- PROBLEM STATEMENT
Within the listing below, tally the lines where the word "origins" appears, and answer with nothing but the tally.

- RECORDS FOR THIS EXERCISE

┌────────

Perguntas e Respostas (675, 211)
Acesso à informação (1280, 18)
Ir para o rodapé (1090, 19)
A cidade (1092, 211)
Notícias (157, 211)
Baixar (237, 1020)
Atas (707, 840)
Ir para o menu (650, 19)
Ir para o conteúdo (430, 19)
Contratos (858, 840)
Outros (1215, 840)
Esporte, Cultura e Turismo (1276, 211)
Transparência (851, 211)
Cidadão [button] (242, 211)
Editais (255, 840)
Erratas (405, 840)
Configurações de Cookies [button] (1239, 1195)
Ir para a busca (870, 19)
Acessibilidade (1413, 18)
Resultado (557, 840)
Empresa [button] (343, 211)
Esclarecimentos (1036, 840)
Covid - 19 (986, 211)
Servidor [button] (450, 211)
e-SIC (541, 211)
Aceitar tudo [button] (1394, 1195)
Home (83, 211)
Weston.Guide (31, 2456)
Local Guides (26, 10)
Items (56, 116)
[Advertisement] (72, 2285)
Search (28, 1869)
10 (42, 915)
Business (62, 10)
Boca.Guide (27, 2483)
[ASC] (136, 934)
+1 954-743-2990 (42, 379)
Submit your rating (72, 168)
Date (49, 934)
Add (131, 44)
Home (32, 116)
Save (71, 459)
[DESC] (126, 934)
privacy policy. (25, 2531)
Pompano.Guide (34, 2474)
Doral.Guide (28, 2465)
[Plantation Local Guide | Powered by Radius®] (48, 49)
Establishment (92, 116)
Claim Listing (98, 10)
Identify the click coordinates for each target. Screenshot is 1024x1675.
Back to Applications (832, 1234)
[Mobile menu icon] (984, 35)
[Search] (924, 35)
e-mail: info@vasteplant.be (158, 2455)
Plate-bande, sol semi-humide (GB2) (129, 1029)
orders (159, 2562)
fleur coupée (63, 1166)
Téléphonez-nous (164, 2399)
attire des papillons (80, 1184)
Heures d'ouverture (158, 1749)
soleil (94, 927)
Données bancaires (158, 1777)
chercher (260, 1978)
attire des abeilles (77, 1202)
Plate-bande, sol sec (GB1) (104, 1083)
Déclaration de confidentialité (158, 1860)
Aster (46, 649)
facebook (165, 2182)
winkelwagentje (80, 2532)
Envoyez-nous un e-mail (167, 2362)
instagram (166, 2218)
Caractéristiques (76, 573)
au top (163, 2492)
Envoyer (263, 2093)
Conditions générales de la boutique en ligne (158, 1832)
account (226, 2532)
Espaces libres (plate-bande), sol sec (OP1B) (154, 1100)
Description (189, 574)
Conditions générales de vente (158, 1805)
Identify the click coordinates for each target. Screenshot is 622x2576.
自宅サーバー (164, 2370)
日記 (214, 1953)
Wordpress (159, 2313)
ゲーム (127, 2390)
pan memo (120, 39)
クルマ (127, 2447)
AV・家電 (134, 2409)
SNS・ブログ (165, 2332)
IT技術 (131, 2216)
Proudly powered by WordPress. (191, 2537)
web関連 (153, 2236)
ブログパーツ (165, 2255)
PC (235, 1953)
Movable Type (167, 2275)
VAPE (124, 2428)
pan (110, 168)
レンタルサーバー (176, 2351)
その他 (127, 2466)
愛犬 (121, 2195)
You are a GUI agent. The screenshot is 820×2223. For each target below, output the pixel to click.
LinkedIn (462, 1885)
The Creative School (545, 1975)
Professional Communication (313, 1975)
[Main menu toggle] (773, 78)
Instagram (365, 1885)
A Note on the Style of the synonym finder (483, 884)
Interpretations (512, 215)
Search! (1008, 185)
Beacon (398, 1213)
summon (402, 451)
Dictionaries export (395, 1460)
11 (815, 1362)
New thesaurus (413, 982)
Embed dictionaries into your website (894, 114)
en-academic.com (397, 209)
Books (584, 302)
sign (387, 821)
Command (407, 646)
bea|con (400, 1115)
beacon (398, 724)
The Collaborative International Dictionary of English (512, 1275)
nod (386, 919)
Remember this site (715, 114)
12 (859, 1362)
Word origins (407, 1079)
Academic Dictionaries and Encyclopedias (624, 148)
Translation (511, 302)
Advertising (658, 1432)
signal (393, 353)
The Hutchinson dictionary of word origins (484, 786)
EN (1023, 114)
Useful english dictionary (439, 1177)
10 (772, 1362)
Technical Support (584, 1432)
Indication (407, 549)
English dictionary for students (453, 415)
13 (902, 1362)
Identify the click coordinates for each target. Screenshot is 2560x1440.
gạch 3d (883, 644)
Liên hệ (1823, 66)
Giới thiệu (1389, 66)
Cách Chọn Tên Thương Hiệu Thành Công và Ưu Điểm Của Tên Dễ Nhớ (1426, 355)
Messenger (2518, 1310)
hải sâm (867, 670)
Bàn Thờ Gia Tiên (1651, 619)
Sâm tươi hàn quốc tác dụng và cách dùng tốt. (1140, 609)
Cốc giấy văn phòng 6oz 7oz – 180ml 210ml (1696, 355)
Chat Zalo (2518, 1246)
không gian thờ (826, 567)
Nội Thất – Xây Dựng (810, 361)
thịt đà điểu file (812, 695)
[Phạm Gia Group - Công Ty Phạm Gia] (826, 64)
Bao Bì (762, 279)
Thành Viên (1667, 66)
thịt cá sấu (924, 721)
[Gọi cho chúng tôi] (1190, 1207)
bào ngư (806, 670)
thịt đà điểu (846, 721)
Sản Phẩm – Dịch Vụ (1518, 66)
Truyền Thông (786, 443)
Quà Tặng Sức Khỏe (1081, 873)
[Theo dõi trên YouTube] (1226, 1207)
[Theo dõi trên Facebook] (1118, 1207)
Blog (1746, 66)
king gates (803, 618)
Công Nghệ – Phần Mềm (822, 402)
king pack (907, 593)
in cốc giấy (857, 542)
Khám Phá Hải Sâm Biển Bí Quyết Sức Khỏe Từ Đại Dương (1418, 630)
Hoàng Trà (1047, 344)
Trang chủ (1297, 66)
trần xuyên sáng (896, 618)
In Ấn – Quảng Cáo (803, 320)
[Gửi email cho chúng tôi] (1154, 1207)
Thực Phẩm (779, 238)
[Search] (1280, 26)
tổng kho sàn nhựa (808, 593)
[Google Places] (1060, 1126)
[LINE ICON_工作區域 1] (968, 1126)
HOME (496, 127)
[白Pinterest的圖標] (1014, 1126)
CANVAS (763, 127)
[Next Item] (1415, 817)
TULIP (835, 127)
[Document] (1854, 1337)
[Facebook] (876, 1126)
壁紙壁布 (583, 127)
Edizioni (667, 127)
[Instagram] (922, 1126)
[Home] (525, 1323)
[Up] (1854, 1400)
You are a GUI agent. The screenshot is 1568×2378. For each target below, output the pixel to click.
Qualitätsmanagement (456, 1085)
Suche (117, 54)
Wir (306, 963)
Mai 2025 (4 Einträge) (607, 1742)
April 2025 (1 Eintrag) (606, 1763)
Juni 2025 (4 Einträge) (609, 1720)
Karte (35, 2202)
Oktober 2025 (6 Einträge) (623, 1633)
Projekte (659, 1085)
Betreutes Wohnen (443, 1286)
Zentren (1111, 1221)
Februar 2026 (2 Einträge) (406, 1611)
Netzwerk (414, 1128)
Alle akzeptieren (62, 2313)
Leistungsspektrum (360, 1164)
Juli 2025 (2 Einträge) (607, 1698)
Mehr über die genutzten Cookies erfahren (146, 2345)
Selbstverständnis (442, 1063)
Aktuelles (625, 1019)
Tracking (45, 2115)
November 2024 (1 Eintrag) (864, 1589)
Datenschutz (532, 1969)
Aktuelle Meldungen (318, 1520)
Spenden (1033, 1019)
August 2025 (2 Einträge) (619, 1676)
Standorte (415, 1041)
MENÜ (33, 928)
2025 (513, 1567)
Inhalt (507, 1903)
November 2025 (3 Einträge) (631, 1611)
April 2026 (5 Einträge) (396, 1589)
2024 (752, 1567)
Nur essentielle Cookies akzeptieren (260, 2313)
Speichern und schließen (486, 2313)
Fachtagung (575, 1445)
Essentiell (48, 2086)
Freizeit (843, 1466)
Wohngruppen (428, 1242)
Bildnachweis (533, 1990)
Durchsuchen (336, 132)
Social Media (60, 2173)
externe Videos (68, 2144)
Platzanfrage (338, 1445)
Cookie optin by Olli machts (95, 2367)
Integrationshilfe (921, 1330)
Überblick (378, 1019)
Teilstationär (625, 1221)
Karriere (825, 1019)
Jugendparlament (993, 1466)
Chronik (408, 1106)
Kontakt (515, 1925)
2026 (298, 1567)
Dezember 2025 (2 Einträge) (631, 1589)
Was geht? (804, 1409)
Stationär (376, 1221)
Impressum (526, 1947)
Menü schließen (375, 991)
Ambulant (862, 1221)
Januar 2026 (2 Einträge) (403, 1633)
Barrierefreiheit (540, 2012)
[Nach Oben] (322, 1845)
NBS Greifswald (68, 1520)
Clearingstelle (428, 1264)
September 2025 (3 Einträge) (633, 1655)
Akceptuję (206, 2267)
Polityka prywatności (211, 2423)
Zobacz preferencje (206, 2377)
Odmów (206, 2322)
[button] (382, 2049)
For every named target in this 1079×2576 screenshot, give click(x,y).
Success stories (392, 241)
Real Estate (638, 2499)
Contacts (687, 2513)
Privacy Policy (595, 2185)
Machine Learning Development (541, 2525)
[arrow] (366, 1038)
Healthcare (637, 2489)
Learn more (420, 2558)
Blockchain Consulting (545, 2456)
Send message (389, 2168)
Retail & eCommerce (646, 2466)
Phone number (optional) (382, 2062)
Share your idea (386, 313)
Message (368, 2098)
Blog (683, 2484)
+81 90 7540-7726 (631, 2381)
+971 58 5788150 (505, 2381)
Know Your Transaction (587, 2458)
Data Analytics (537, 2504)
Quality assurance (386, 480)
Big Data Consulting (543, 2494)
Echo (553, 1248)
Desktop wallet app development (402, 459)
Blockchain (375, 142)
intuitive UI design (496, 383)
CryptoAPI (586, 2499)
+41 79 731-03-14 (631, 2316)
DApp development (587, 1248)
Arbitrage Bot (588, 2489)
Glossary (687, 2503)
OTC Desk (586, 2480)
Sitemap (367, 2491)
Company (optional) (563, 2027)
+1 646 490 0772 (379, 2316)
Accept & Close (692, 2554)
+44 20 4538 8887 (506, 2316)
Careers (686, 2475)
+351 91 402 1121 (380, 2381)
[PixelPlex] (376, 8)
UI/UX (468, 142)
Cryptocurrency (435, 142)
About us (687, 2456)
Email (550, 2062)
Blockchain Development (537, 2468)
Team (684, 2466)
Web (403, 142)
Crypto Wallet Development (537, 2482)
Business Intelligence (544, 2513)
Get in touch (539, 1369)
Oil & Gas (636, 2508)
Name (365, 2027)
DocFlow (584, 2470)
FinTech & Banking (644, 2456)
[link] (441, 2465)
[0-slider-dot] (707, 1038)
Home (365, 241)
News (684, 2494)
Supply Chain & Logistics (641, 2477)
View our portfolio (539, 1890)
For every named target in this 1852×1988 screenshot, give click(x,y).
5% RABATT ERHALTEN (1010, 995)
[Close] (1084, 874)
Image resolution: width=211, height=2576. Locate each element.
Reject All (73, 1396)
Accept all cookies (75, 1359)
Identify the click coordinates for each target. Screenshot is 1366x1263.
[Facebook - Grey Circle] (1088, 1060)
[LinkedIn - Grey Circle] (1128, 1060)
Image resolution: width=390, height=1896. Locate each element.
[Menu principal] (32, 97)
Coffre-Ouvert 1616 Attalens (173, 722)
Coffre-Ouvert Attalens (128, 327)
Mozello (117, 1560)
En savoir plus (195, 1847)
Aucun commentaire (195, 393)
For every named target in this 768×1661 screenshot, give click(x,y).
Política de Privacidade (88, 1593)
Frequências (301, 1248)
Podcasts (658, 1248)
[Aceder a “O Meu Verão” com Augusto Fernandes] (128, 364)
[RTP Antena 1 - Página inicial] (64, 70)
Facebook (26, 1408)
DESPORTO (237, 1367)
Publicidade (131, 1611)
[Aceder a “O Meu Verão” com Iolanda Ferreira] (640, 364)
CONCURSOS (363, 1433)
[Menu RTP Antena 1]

└────────

- ANSWER SPACE
2